**Task brief**
Each entry below should be retyped exactly as given.

**Provided entries**
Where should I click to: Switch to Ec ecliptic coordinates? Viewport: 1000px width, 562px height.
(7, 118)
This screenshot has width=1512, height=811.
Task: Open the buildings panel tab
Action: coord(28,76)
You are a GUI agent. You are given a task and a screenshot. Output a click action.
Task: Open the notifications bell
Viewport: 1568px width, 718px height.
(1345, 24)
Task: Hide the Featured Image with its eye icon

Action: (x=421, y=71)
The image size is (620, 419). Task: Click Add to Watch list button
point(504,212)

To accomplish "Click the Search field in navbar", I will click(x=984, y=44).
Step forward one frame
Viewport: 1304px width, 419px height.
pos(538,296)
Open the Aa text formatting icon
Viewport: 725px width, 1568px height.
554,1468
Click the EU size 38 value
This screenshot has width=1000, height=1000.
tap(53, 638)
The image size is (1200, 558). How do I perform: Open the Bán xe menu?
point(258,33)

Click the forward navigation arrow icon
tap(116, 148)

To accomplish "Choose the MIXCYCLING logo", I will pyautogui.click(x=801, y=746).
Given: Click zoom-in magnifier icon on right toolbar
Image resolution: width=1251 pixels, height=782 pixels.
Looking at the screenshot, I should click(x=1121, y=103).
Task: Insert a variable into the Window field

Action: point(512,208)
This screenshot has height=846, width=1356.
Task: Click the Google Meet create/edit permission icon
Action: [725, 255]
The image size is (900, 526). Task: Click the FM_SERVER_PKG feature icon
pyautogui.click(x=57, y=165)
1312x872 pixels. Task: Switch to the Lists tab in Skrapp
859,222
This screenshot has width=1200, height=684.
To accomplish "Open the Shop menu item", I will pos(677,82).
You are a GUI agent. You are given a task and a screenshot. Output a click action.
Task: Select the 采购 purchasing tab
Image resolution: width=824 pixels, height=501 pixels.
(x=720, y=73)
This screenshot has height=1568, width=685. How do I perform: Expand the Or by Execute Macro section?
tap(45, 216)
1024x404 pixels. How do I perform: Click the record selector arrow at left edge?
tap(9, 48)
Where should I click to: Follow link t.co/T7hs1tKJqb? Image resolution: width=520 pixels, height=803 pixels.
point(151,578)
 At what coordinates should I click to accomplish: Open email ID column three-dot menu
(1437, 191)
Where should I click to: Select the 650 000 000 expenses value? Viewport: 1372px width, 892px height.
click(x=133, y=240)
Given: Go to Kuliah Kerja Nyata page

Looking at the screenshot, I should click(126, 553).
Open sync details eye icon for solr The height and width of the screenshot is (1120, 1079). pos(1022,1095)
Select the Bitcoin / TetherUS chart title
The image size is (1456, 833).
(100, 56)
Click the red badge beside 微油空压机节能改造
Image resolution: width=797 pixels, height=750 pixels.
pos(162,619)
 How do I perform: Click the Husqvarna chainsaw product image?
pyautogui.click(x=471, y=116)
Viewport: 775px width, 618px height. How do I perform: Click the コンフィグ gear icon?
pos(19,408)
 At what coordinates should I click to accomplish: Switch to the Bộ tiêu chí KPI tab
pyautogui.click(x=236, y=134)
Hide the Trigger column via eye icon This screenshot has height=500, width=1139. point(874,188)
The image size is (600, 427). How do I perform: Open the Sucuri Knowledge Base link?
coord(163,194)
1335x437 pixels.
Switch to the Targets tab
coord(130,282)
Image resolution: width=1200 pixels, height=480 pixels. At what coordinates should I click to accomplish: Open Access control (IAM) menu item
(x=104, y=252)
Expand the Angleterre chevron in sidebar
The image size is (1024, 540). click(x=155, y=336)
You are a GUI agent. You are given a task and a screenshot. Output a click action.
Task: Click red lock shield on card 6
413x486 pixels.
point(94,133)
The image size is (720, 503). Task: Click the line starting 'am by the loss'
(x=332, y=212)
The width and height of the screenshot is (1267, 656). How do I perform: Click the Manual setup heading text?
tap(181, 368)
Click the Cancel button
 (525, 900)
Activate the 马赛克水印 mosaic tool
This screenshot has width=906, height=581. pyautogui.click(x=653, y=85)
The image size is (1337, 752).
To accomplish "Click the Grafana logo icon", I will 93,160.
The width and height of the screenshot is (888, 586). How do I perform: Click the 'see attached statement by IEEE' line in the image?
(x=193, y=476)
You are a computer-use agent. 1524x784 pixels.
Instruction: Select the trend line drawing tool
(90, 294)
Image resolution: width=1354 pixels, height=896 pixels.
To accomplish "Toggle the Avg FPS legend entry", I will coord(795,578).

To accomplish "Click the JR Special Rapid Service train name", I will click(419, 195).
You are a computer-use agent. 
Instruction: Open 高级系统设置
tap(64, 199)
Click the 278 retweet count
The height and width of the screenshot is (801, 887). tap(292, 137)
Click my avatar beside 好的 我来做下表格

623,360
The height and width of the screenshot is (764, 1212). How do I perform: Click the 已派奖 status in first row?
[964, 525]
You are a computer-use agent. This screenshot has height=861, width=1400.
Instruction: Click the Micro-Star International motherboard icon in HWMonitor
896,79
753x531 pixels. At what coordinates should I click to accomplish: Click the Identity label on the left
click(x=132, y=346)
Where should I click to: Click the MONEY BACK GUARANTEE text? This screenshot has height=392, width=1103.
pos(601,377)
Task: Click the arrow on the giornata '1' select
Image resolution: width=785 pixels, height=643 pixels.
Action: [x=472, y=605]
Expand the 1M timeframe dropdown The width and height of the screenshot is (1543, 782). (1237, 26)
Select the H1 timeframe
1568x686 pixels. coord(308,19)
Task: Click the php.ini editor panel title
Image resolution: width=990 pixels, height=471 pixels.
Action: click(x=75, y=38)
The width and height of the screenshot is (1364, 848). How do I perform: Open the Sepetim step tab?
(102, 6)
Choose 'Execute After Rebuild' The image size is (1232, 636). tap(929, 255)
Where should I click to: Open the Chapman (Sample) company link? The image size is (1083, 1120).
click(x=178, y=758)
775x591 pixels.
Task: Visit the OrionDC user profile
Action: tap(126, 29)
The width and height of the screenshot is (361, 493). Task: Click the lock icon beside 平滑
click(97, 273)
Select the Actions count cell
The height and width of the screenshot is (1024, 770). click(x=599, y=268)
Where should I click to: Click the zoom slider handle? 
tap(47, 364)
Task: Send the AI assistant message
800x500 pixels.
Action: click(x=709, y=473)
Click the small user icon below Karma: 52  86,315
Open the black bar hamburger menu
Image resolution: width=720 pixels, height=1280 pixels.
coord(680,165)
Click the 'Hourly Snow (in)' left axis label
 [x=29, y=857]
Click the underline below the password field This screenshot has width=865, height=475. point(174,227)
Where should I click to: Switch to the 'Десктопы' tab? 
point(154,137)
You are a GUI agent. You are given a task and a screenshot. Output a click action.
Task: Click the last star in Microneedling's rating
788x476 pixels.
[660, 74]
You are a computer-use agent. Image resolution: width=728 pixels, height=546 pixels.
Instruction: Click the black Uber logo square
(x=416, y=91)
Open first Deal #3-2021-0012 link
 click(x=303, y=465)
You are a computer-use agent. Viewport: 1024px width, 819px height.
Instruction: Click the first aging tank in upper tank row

**Reply**
Where should I click to: Switch to Ec ecliptic coordinates? Viewport: 1000px width, 562px height.
(7, 118)
This screenshot has width=1512, height=811.
Task: Open the buildings panel tab
Action: coord(28,76)
You are a GUI agent. You are given a task and a screenshot. Output a click action.
Task: Open the notifications bell
Viewport: 1568px width, 718px height.
(1345, 24)
Task: Hide the Featured Image with its eye icon

Action: (x=421, y=71)
The image size is (620, 419). Task: Click Add to Watch list button
point(504,212)

To accomplish "Click the Search field in navbar", I will click(x=984, y=44).
Step forward one frame
Viewport: 1304px width, 419px height.
pos(538,296)
Open the Aa text formatting icon
Viewport: 725px width, 1568px height.
554,1468
Click the EU size 38 value
This screenshot has width=1000, height=1000.
tap(53, 638)
The image size is (1200, 558). How do I perform: Open the Bán xe menu?
point(258,33)

Click the forward navigation arrow icon
tap(116, 148)

To accomplish "Choose the MIXCYCLING logo", I will pyautogui.click(x=801, y=746).
Given: Click zoom-in magnifier icon on right toolbar
Image resolution: width=1251 pixels, height=782 pixels.
Looking at the screenshot, I should click(x=1121, y=103).
Task: Insert a variable into the Window field

Action: point(512,208)
This screenshot has height=846, width=1356.
Task: Click the Google Meet create/edit permission icon
Action: [725, 255]
The image size is (900, 526). Task: Click the FM_SERVER_PKG feature icon
pyautogui.click(x=57, y=165)
1312x872 pixels. Task: Switch to the Lists tab in Skrapp
859,222
This screenshot has width=1200, height=684.
To accomplish "Open the Shop menu item", I will pos(677,82).
You are a GUI agent. You are given a task and a screenshot. Output a click action.
Task: Select the 采购 purchasing tab
Image resolution: width=824 pixels, height=501 pixels.
(x=720, y=73)
This screenshot has height=1568, width=685. How do I perform: Expand the Or by Execute Macro section?
tap(45, 216)
1024x404 pixels. How do I perform: Click the record selector arrow at left edge?
tap(9, 48)
Where should I click to: Follow link t.co/T7hs1tKJqb? Image resolution: width=520 pixels, height=803 pixels.
point(151,578)
 At what coordinates should I click to accomplish: Open email ID column three-dot menu
(1437, 191)
Where should I click to: Select the 650 000 000 expenses value? Viewport: 1372px width, 892px height.
click(x=133, y=240)
Given: Go to Kuliah Kerja Nyata page

Looking at the screenshot, I should click(126, 553).
Open sync details eye icon for solr The height and width of the screenshot is (1120, 1079). pos(1022,1095)
Select the Bitcoin / TetherUS chart title
The image size is (1456, 833).
(100, 56)
Click the red badge beside 微油空压机节能改造
Image resolution: width=797 pixels, height=750 pixels.
pos(162,619)
 How do I perform: Click the Husqvarna chainsaw product image?
pyautogui.click(x=471, y=116)
Viewport: 775px width, 618px height. How do I perform: Click the コンフィグ gear icon?
pos(19,408)
 At what coordinates should I click to accomplish: Switch to the Bộ tiêu chí KPI tab
pyautogui.click(x=236, y=134)
Hide the Trigger column via eye icon This screenshot has height=500, width=1139. point(874,188)
The image size is (600, 427). How do I perform: Open the Sucuri Knowledge Base link?
coord(163,194)
1335x437 pixels.
Switch to the Targets tab
coord(130,282)
Image resolution: width=1200 pixels, height=480 pixels. At what coordinates should I click to accomplish: Open Access control (IAM) menu item
(x=104, y=252)
Expand the Angleterre chevron in sidebar
The image size is (1024, 540). click(x=155, y=336)
You are a GUI agent. You are given a task and a screenshot. Output a click action.
Task: Click red lock shield on card 6
413x486 pixels.
point(94,133)
The image size is (720, 503). Task: Click the line starting 'am by the loss'
(x=332, y=212)
The width and height of the screenshot is (1267, 656). How do I perform: Click the Manual setup heading text?
tap(181, 368)
Click the Cancel button
 (525, 900)
Activate the 马赛克水印 mosaic tool
This screenshot has width=906, height=581. pyautogui.click(x=653, y=85)
The image size is (1337, 752).
To accomplish "Click the Grafana logo icon", I will 93,160.
The width and height of the screenshot is (888, 586). How do I perform: Click the 'see attached statement by IEEE' line in the image?
(x=193, y=476)
You are a computer-use agent. 1524x784 pixels.
Instruction: Select the trend line drawing tool
(90, 294)
Image resolution: width=1354 pixels, height=896 pixels.
To accomplish "Toggle the Avg FPS legend entry", I will coord(795,578).

To accomplish "Click the JR Special Rapid Service train name", I will click(419, 195).
You are a computer-use agent. 
Instruction: Open 高级系统设置
tap(64, 199)
Click the 278 retweet count
The height and width of the screenshot is (801, 887). tap(292, 137)
Click my avatar beside 好的 我来做下表格

623,360
The height and width of the screenshot is (764, 1212). How do I perform: Click the 已派奖 status in first row?
[964, 525]
You are a computer-use agent. This screenshot has height=861, width=1400.
Instruction: Click the Micro-Star International motherboard icon in HWMonitor
896,79
753x531 pixels. At what coordinates should I click to accomplish: Click the Identity label on the left
click(x=132, y=346)
Where should I click to: Click the MONEY BACK GUARANTEE text? This screenshot has height=392, width=1103.
pos(601,377)
Task: Click the arrow on the giornata '1' select
Image resolution: width=785 pixels, height=643 pixels.
Action: [x=472, y=605]
Expand the 1M timeframe dropdown The width and height of the screenshot is (1543, 782). (1237, 26)
Select the H1 timeframe
1568x686 pixels. coord(308,19)
Task: Click the php.ini editor panel title
Image resolution: width=990 pixels, height=471 pixels.
Action: click(x=75, y=38)
The width and height of the screenshot is (1364, 848). How do I perform: Open the Sepetim step tab?
(102, 6)
Choose 'Execute After Rebuild' The image size is (1232, 636). tap(929, 255)
Where should I click to: Open the Chapman (Sample) company link? The image size is (1083, 1120).
click(x=178, y=758)
775x591 pixels.
Task: Visit the OrionDC user profile
Action: tap(126, 29)
The width and height of the screenshot is (361, 493). Task: Click the lock icon beside 平滑
click(97, 273)
Select the Actions count cell
The height and width of the screenshot is (1024, 770). click(x=599, y=268)
Where should I click to: Click the zoom slider handle? 
tap(47, 364)
Task: Send the AI assistant message
800x500 pixels.
Action: click(x=709, y=473)
Click the small user icon below Karma: 52  86,315
Open the black bar hamburger menu
Image resolution: width=720 pixels, height=1280 pixels.
coord(680,165)
Click the 'Hourly Snow (in)' left axis label
 [x=29, y=857]
Click the underline below the password field This screenshot has width=865, height=475. point(174,227)
Where should I click to: Switch to the 'Десктопы' tab? 
point(154,137)
You are a GUI agent. You are given a task and a screenshot. Output a click action.
Task: Click the last star in Microneedling's rating
788x476 pixels.
[660, 74]
You are a computer-use agent. Image resolution: width=728 pixels, height=546 pixels.
Instruction: Click the black Uber logo square
(x=416, y=91)
Open first Deal #3-2021-0012 link
 click(x=303, y=465)
You are a computer-use agent. Viewport: 1024px width, 819px height.
Instruction: Click the first aging tank in upper tank row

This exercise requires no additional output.